Comment #2 by thomas-dloop — 2007-01-06T15:46:14Z
Intermingling eof detection with tokenisation would cause quite a bit of changes within DMD and makes no sense to me as it would allow to read past the physical end of the file.
Comment #3 by bugzilla — 2007-02-02T21:34:28Z
0x1A is listed in lex.html as 'end of file', which trumps any token, I think the spec is reasonably clear on this: "The source text is terminated by whichever comes first." The reason for this is that some (old) text editors put out a 0x1A to mark end of file.
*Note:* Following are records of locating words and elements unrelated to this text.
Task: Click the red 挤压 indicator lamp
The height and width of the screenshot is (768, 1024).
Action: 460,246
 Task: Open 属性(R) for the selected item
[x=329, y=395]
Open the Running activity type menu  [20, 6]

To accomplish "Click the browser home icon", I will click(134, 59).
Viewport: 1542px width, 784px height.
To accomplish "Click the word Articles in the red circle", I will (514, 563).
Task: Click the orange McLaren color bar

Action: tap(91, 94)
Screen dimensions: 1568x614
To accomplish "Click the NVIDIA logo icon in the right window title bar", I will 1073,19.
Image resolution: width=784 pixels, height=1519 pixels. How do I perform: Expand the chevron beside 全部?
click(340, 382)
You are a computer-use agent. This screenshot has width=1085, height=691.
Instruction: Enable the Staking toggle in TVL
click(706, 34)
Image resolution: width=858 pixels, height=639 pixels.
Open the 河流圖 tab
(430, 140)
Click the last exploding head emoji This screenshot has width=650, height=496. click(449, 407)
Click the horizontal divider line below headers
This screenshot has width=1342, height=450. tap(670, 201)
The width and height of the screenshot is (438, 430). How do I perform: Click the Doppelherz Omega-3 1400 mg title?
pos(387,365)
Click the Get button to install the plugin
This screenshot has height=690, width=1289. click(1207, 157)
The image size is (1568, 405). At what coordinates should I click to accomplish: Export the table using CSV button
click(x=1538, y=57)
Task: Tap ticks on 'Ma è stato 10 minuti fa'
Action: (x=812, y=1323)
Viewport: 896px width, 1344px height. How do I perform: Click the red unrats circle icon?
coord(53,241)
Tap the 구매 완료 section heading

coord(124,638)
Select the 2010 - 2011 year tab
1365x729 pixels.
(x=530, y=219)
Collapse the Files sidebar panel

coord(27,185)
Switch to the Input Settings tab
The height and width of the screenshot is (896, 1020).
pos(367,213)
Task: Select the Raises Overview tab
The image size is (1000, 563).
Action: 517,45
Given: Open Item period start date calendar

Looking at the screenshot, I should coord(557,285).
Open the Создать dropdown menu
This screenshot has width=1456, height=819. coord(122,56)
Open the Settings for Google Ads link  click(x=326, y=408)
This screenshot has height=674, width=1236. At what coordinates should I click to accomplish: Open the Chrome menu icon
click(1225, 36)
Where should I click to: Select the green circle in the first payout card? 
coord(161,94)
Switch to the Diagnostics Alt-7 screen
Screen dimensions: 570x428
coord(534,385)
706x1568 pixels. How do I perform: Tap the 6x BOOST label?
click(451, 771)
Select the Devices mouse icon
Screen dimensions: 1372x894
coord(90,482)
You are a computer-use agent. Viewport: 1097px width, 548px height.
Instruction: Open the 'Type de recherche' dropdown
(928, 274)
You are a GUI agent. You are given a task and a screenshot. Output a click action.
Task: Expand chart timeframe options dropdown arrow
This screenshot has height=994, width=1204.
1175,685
Not a bug.
Comment #4 by dlang-bugzilla — 2007-02-02T21:37:12Z
In that case, why is "\ EndOfFile" listed as a valid EscapeSequence token?
Comment #5 by bugzilla — 2007-02-02T23:19:37Z
If a \ is the last character in a file, the escape sequence will resolve to the \ character, that's what that is for.
Comment #6 by smjg — 2007-02-03T08:10:18Z
But a StringLiteral can never be the last token of a syntactically valid D source file, or can it?
Comment #7 by bugzilla — 2007-02-03T12:13:43Z
Currently, no, it can't, hence the error message about semicolon expected instead of EOF. But the lexer doesn't (and shouldn't) know syntax, it just knows tokens.
Comment #8 by smjg — 2007-02-04T07:00:21Z
Exactly. So really, EscapeSequence: \ EndOfFile has no effect except perhaps on what error message the compiler throws. Moreover, UIMS the spec gives no meaning to this EscapeSequence form. Which is probably why we're all asking.